STATED TASK => Gather every line of the items below that contains the word "will", and list each one as it appears.

TASK INPUT =>

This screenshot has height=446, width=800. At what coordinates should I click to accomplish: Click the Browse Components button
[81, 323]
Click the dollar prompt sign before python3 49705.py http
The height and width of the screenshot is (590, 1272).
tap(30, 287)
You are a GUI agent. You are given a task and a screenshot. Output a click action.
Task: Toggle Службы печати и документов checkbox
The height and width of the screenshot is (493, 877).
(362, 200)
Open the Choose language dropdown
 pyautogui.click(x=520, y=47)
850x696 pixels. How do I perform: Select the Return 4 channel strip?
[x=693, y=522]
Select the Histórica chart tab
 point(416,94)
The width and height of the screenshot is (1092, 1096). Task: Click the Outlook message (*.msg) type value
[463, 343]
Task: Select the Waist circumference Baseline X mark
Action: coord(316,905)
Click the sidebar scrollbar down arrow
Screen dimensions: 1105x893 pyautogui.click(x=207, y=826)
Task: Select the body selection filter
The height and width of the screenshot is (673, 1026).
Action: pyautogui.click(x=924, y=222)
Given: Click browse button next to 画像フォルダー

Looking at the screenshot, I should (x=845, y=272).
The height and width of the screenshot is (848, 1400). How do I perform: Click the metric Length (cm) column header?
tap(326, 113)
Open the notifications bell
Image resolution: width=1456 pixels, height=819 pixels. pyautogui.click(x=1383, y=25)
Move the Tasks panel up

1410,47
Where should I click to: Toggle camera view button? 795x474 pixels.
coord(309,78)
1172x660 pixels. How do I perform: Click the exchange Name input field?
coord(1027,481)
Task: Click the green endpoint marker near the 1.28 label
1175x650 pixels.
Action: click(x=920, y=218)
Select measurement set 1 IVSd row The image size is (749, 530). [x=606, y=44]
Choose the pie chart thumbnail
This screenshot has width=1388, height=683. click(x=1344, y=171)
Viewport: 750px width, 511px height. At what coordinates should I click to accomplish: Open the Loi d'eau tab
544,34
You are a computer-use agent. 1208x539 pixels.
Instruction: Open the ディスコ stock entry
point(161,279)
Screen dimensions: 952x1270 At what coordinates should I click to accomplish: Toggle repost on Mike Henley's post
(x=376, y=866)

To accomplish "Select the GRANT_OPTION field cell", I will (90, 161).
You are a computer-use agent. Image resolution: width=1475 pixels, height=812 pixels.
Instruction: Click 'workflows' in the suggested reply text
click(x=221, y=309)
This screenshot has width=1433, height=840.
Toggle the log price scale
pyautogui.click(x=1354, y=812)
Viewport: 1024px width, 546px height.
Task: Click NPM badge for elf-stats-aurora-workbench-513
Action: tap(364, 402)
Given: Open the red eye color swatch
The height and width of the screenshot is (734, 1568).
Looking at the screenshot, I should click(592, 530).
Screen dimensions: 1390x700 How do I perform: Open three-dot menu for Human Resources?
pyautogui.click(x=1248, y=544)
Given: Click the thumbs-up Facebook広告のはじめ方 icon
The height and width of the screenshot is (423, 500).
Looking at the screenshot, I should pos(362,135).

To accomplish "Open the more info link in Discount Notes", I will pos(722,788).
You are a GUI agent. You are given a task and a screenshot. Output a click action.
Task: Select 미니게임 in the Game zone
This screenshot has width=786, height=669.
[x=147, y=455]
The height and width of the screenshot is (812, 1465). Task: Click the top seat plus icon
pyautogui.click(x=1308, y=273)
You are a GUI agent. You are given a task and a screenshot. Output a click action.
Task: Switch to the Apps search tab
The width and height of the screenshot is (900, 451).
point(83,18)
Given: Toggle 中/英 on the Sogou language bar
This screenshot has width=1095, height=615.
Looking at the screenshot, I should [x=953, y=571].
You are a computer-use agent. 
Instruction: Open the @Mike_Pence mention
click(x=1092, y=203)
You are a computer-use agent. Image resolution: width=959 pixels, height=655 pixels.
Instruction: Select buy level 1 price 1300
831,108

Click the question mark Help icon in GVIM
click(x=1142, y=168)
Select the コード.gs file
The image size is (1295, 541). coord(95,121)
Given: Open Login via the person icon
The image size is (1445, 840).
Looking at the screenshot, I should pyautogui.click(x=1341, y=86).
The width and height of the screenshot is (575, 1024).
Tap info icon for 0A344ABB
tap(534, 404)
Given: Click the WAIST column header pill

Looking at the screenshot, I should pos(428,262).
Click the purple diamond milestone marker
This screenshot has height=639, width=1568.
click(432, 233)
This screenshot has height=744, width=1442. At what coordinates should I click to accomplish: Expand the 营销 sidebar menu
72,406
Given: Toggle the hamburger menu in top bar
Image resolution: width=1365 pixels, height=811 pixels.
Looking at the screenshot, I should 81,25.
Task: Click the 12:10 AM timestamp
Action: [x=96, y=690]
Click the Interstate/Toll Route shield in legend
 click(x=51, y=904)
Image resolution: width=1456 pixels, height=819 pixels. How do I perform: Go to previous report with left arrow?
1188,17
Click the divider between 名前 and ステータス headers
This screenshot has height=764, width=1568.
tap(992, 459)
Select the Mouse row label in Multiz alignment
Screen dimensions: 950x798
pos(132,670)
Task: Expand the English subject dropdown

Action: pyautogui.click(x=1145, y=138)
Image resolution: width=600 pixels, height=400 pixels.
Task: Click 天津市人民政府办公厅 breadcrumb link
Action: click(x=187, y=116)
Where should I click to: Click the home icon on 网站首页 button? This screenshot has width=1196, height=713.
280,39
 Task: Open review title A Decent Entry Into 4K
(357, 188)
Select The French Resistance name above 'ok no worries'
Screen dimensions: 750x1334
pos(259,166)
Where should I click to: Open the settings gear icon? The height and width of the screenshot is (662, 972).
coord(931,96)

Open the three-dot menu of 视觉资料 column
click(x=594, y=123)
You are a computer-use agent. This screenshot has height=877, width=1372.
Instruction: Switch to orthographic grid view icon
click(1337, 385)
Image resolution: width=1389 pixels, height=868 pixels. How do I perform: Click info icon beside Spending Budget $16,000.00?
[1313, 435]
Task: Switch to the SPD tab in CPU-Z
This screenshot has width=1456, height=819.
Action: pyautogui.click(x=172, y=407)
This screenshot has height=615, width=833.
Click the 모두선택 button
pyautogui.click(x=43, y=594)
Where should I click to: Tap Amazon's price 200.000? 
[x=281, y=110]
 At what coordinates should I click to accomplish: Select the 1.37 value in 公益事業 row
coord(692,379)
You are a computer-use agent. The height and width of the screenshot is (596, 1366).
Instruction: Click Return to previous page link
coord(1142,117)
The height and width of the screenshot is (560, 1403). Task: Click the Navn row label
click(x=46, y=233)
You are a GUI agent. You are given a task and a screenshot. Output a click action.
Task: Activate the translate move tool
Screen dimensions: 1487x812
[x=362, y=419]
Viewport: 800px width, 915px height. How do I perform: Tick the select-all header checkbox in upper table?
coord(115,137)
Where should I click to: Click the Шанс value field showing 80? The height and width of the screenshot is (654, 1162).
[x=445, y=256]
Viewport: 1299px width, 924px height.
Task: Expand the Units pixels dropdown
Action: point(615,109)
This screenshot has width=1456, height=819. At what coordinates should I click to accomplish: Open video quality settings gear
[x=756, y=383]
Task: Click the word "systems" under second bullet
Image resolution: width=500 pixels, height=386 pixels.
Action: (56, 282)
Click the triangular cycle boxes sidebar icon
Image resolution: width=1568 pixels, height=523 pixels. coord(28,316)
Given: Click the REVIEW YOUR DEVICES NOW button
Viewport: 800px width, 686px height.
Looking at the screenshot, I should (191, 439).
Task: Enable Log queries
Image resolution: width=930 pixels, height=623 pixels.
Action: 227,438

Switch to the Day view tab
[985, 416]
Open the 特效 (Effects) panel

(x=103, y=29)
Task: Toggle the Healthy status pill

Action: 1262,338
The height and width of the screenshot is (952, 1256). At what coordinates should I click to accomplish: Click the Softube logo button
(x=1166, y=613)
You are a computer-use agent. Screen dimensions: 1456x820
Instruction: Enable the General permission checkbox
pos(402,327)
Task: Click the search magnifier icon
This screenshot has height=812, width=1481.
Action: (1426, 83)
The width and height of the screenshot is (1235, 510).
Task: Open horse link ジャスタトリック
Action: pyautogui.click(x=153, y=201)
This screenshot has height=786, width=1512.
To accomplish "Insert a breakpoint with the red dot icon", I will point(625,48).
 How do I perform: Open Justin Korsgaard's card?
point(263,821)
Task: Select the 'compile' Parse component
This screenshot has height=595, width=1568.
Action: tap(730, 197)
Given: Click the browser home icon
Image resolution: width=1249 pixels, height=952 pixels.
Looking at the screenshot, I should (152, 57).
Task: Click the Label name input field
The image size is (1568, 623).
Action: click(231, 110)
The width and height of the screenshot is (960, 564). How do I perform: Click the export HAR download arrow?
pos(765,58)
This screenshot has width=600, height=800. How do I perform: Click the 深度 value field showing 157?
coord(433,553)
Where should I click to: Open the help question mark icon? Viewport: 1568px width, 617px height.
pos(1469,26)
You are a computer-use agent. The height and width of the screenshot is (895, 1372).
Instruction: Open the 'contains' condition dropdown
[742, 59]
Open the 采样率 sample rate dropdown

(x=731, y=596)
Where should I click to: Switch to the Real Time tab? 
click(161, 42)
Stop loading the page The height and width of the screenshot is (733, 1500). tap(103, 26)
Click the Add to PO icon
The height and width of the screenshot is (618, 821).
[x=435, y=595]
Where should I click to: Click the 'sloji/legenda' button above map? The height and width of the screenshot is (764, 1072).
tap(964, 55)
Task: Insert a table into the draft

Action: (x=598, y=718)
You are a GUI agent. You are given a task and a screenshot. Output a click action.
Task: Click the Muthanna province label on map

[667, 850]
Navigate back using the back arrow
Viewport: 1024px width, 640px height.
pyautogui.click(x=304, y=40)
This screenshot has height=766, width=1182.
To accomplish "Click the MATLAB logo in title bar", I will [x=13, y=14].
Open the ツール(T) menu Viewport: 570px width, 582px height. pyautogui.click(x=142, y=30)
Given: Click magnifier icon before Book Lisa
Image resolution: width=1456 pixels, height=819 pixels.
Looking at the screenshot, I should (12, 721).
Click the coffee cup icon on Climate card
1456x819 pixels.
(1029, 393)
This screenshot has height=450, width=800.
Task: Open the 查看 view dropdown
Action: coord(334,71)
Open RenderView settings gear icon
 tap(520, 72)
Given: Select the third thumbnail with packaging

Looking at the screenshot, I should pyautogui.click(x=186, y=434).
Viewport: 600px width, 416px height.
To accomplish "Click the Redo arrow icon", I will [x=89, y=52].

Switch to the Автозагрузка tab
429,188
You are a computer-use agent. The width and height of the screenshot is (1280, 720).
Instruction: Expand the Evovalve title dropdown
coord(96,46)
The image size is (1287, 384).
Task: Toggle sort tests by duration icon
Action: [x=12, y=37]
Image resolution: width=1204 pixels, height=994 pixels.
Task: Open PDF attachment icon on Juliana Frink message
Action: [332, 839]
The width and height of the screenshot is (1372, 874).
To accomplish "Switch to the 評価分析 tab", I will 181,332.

TASK RESPONSE =>
To accomplish "Select the GRANT_OPTION field cell", I will (90, 161).
To accomplish "Open the more info link in Discount Notes", I will pos(722,788).
To accomplish "Insert a breakpoint with the red dot icon", I will point(625,48).
To accomplish "Click the MATLAB logo in title bar", I will [x=13, y=14].
To accomplish "Click the Redo arrow icon", I will [x=89, y=52].
To accomplish "Switch to the 評価分析 tab", I will 181,332.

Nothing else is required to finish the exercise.